The judge's decision did not constitute an advisory opinion. Indeed, as we have explained, under these circumstances our Supreme Court required the judge to provide this sort of judicial oversight to ensure the adequacy of the consideration offered by Unipro to the property owner. Cronecker, supra, 189 N.J. at 336-38. There is no basis for reversal on this point.

Finally, we reject Wachovia's argument that because Unipro's contract to purchase the property was contingent on the court granting its motion to intervene, Unipro "failed to provide the trial court with sufficient proof at the time of its application to intervene that its contract would yield more than nominal consideration for the property owners." As we have previously set forth, this argument is belied by the record. Unipro provided sufficient information to the court at the time of the intervention motion to establish that Pitts would receive substantial consideration. In doing so, it complied with the Cronecker precepts.

In Cronecker, the Court held that more than "nominal consideration," N.J.S.A. 54:5-89.1, meant consideration "that is not insubstantial under all the circumstances; it is an amount, given the nature of the transaction, that is not unconscionable." Id. at 335. In making this determination a court may consider numerous factors including but not limited to "the amount received by the owner in comparison to the property's fair market value and to his equity in the property. The court also may give some weight to a windfall profit to be made by the third-party. A court should rightly be reluctant to strike-down a third-party financing arrangement that will provide some meaningful monetary relief to the property owner." Ibid.

Although the contract in this case did not contain a specific purchase price, the judge had before her at the time of the intervention motion a realtor's opinion that the suggested market price of the property was $170,000 to $190,000. The judge also knew that Unipro's costs to satisfy liens and taxes on the property to clear the title would be approximately $26,000. Thus, sufficient evidence established that Pitts had very substantial equity in the property. After a standard realtor's commission not to exceed 6%, the remaining net proceeds would be split with 65% going to the property owner, and Unipro retaining only 35%. This information was sufficient to support Judge Colalillo's determination that more than nominal consideration had been offered by Unipro, despite there being no set purchase price.
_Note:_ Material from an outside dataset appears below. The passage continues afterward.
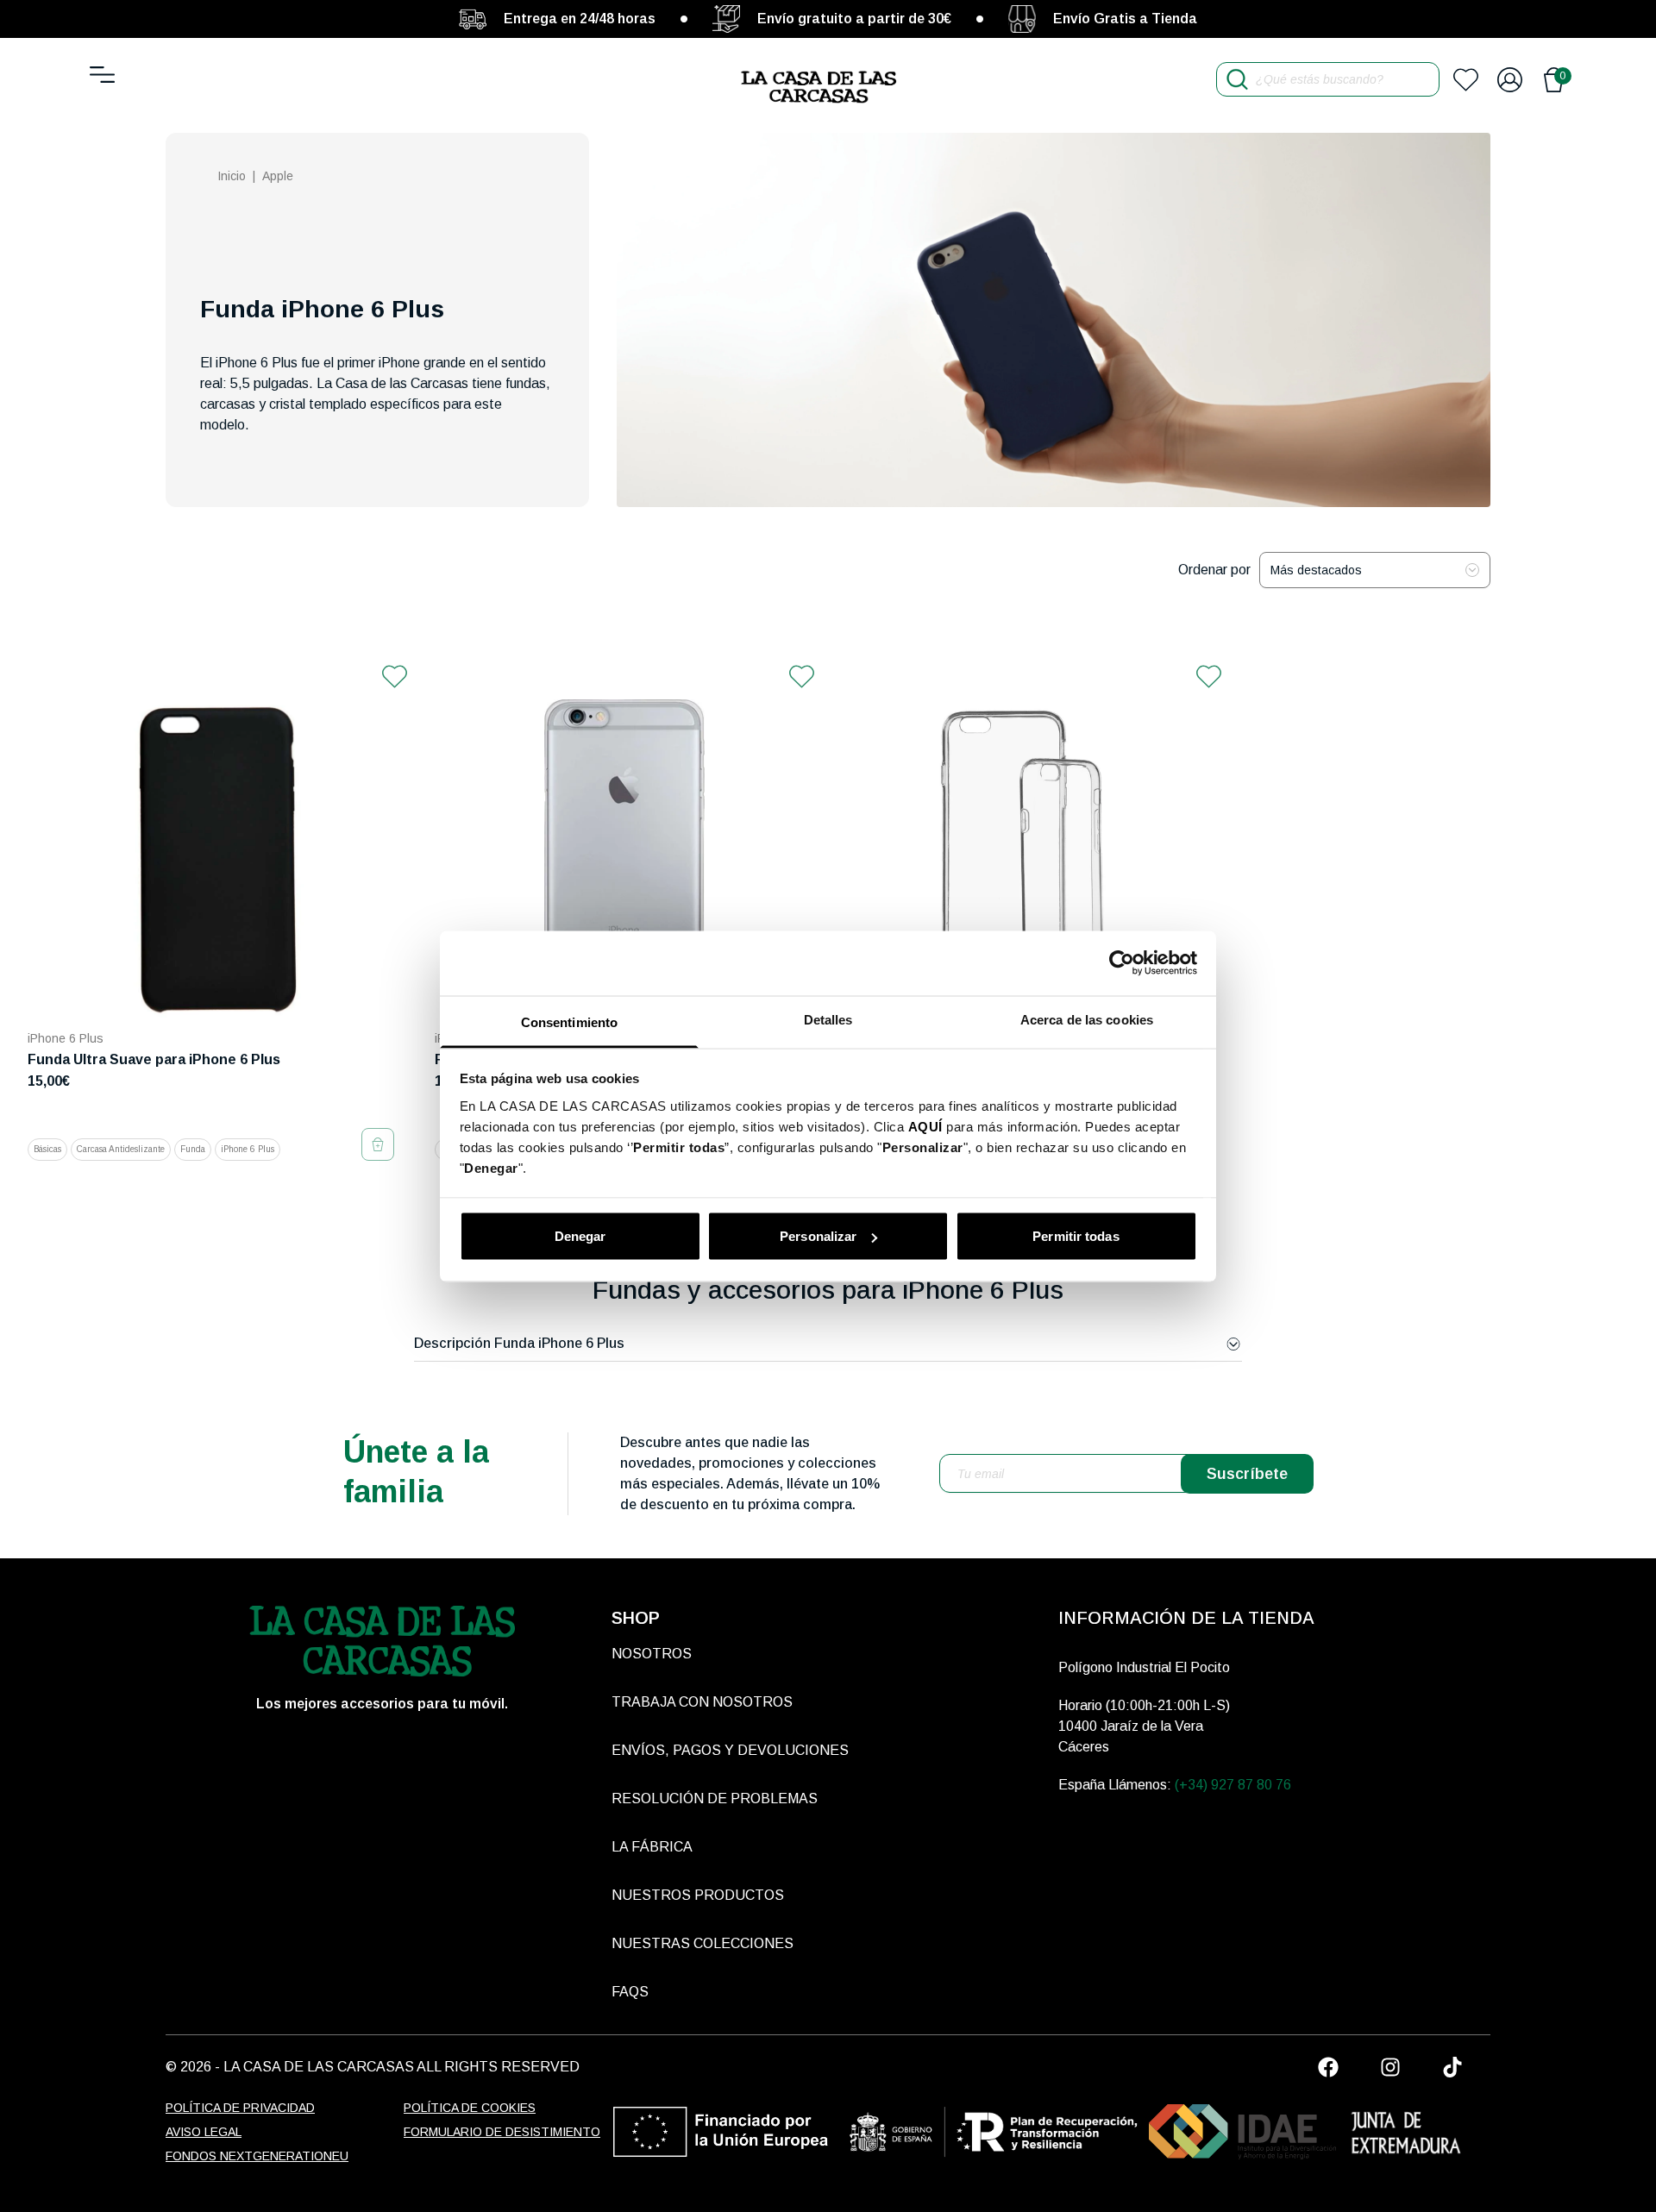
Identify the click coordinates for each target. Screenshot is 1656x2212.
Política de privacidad (240, 2108)
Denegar (580, 1236)
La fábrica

The judge tailored her July 16, 2008 order to these facts, all of which were for the protection of the property owner. The court retained jurisdiction to monitor compliance. This is the kind of supervision by the Chancery court contemplated by Cronecker to assure the protection of the respective interests of all parties. Judge Colalillo acted well within her discretion in structuring the order in this manner. The sale was achieved in a manner which resulted in payment to the property owner of nearly 70% of the net proceeds, a sum of $60,000. In light of the Cronecker principles, this sum was clearly "not insubstantial under all the circumstances" and "not unconscionable." Ibid.